Intermediates: cocoa mass, cocoa butter and cocoa powder
Lieutenant Cornlumbo moves on to the next step in chocolate production, the intermediate products. He is happy that the client can also use NIR systems for quality control in intermediate products. For example, the following analysis is possible with NIR spectroscopy:
- Moisture and fat in nibs and cocoa mass
- Free fatty acids and iodine in cocoa butter
- Moisture and fat in cocoa powder
These measurements can then be used to optimize chocolate production efficiency and profitability through:
- Maximizing the cocoa butter yield from cocoa liquor,
- Ensuring the standard of identity specifications are satisfied without excess addition of expensive ingredients, such as cocoa butter
- Determining the fat content on which the products should be sold
Final confectionary products
Lieutenant Cornlumbo comes to the logical conclusion of discussing how NIR spectroscopy can be used for quality control of final products, including milk chocolate and dark chocolate. He states that the method can be readily used to measure parameters, such as moisture, fat, lactose, sucrose and theobromine. Again, with calibration models, NIR can be used to quickly perform quality control on these chocolate treats before they heat the shelves.

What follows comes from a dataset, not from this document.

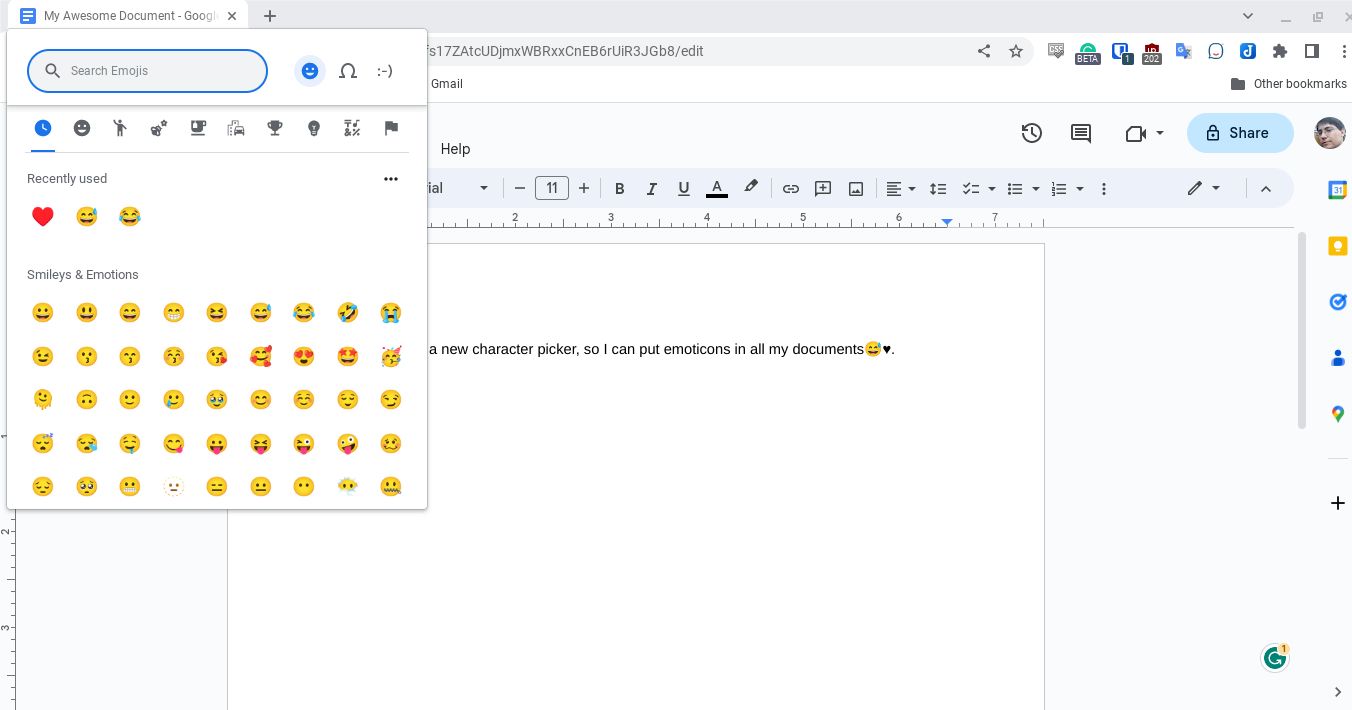1352x710 pixels.
Task: Insert an image into the document
Action: click(x=855, y=188)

Shallot Holmes is satisfied with this information and decides to wrap it up before the team starts getting cavities. He is certain that the client will be interested in trying out NIR analysis and might even come with future cases for them to test out the method with experimental data.
But he turns out to be wrong about one thing. As they head out for an afternoon break, instead of going for coffee or tea, most of the private investigators order hot chocolate instead! The team’s appetite for chocolate, just like for food analytics cases, seems hard to satisfy indeed 🍫🍫🍫.